B. Dalam Hukum Islam
            Hukum Islam mencakup aspek yang sangat luas, mulai dari aturan yang menyangkut hubungan pribadi manusia dengan tuhanya maupun aturan main sesama manusia itu sendiri. Salah satu Prinsip dalam Syariat Islam adalah seseorang tidak bertanggungjawab kecuali terhadap jarimah yang telah di perbuatnya sendiri dan bagaimanapun juga tidak bertanggungjwab atas perbuatan jarimah orang lain. Arti pertanggungjawaban  pidana sendiri dalam syariat Islam ialah pembebanan seseorang dengan hasil (akibat) perbuatan yang di kerjakanya dengan kemauan sendiri, di mana ia mengetahui maksud dan akibat dari perbuatanya itu. Pertanggungjawaban Pidana tersebut di tegakkan atas tiga hal yaitu :
1. Adanya perbuatan yang di larang
2. Di kerjakan dengan kemauan sendiri
3. Pembuatnya mengetahui terhadap akibat perbuatan tersebut(sudah tau hukumnya)
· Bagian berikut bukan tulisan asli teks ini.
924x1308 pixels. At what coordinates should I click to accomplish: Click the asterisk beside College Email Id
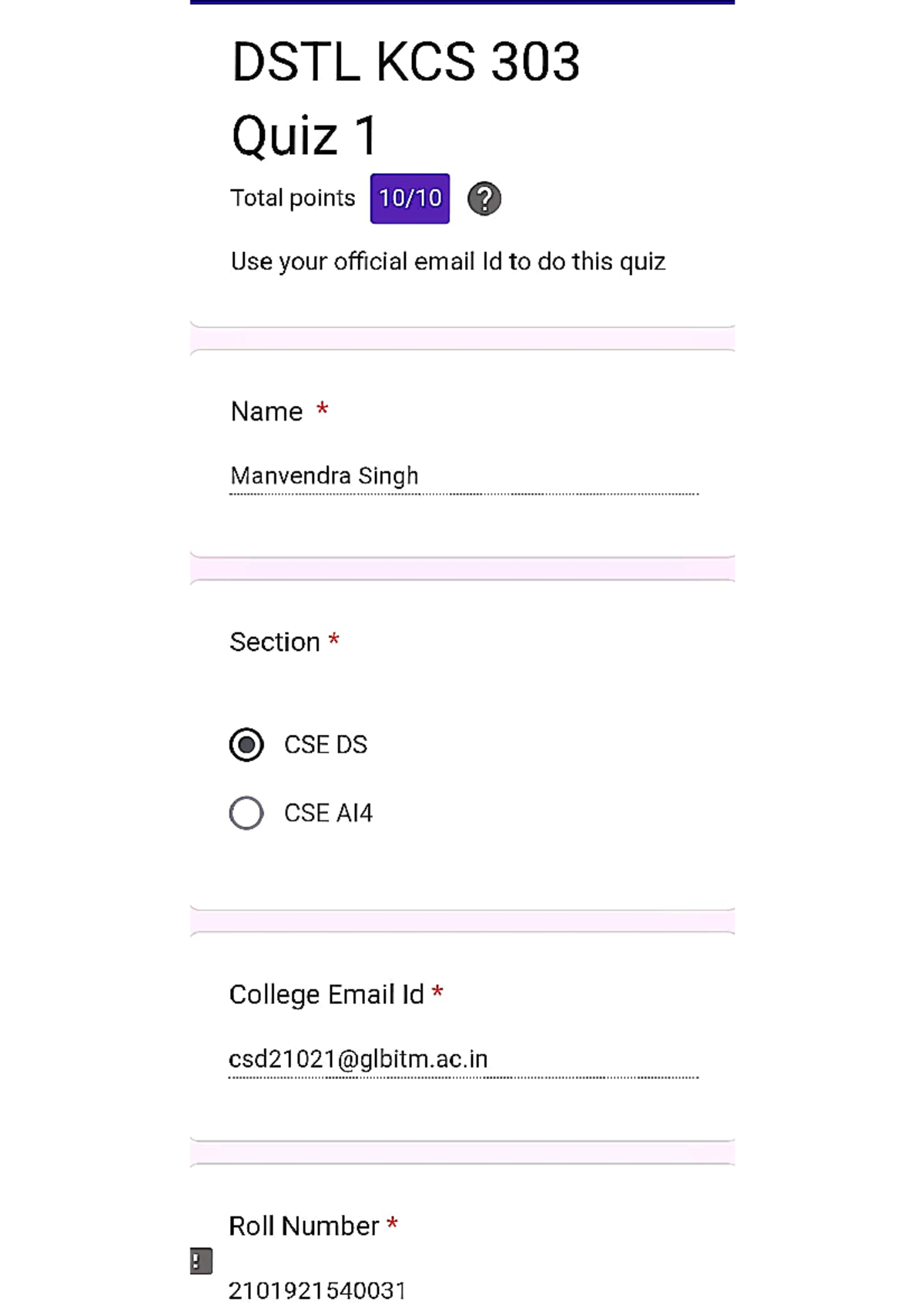(437, 992)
Kalau ketiga aspek tersebut dimiliki oleh seorang dalam suatu perbuatan, maka akan terdapat pertanggungjawaban pidana namun apabila aspek tersebut tidak terpenuhi maka seseorang tidak dapat dimintakan pertanggungjawaban pidana. Dengan adanya syarat tersebut terlihat bahwa yang dapat di bebani pertanggungjawaban hanyalah orang dewasa, yang mempunyai akal pikiran yang sehat serta mempunyai kemauan sendiri (sadar). Dan pertanggungjawaban pidana di bebankan kepada seseorang selain anak-anak sampai ia mencapai usia puber.
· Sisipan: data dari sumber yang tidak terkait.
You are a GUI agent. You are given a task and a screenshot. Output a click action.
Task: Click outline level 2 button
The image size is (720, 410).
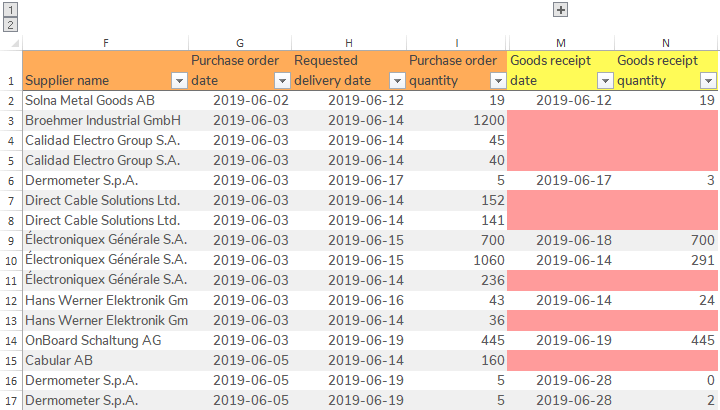(x=10, y=24)
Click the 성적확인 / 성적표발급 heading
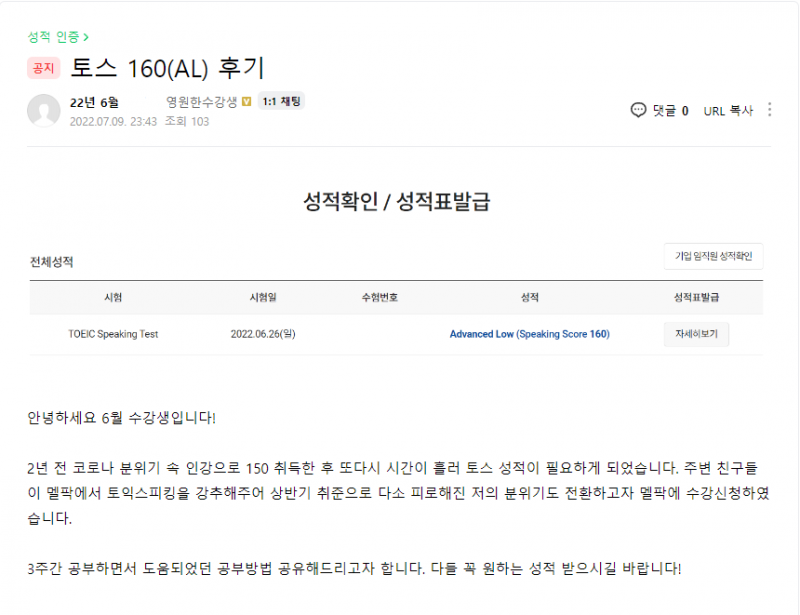Screen dimensions: 800x615 (x=396, y=201)
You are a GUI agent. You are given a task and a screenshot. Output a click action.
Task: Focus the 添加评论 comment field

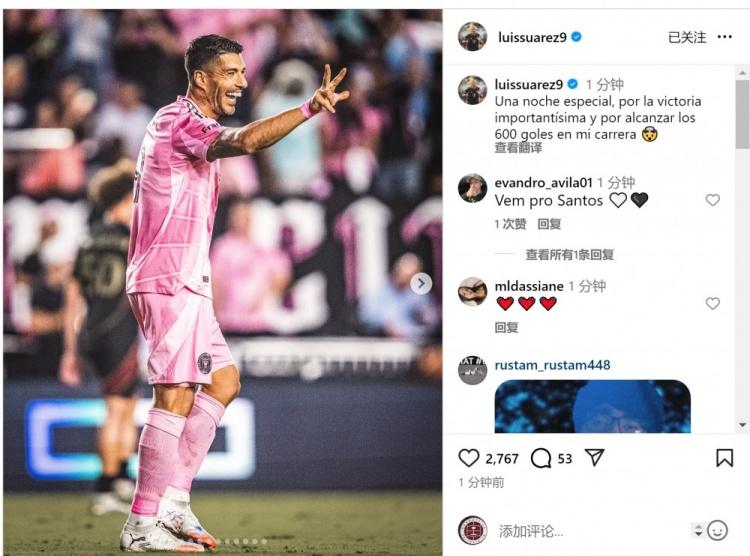click(x=591, y=531)
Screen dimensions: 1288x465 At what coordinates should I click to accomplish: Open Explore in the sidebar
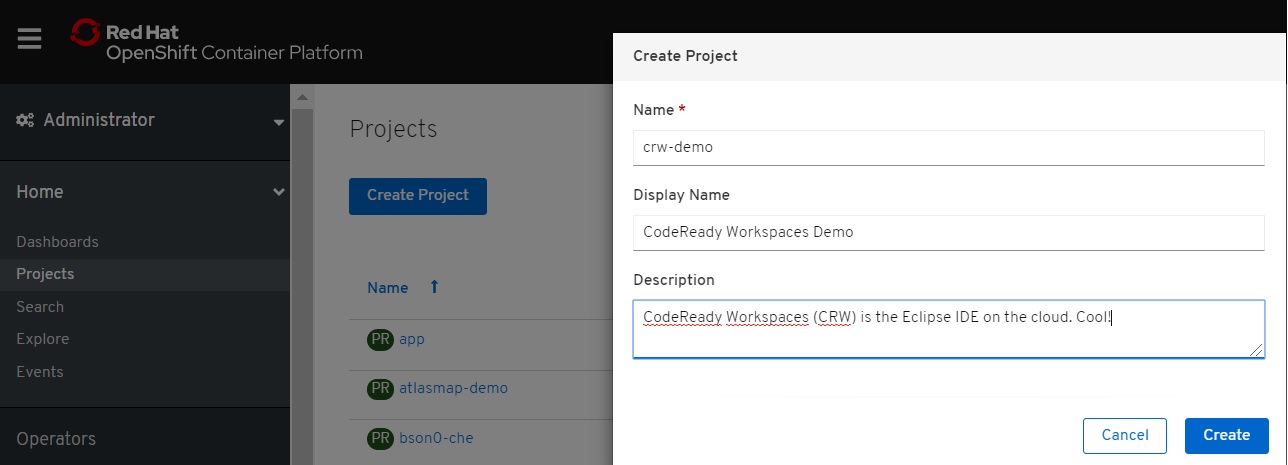tap(42, 339)
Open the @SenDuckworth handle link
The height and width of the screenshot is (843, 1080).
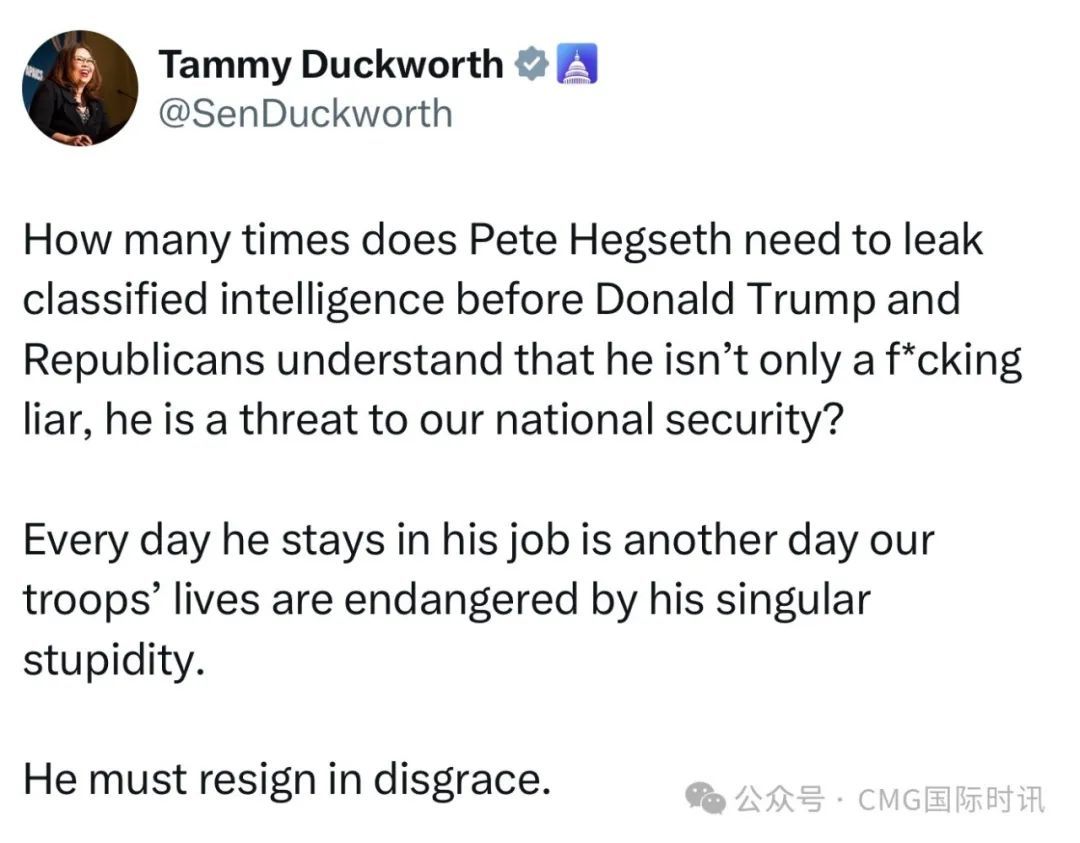pyautogui.click(x=305, y=114)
C. Pengertian Anak dan Batas Usia Anak
Ditinjau dari aspek yuridis maka pengertian “anak” di mata hukum positif (Pasasl 45 KUHP) Indonesia lazim di artikan sebagai orang yang belum dewasa/ orang yang di bawah umur. Dengan batasan umur 16 tahun. Terhadap hal ini baik secara teoritik dan praktek maka apabila anak melakukan tindak pidana, hakim dapat menentukan anak tersebut dapat dikembalikan kepada orang tuanya,wali atau pemeliharanya tanpa penjatuhan pidana, diserahkan kepada pemerintah tanpa pidana sebagai anak Negara atau juga dapat dijatuhi pidana. akan tetapi ketentuan pasal 45 tersebut berdasarkan ketentuan pasal 47 UU No.3 Tahun 1997 dinyatakan tidak berlaku lagi. Sedangkan apabila ditinjau batasan anak dalam KUHP sebagai korban kejahatan sebagaimana Bab XIV ketentuan Pasal 287, 290, 292, 294, dan 295 KUHP adalah berumur kurang dari 15 (lima belas) tahun.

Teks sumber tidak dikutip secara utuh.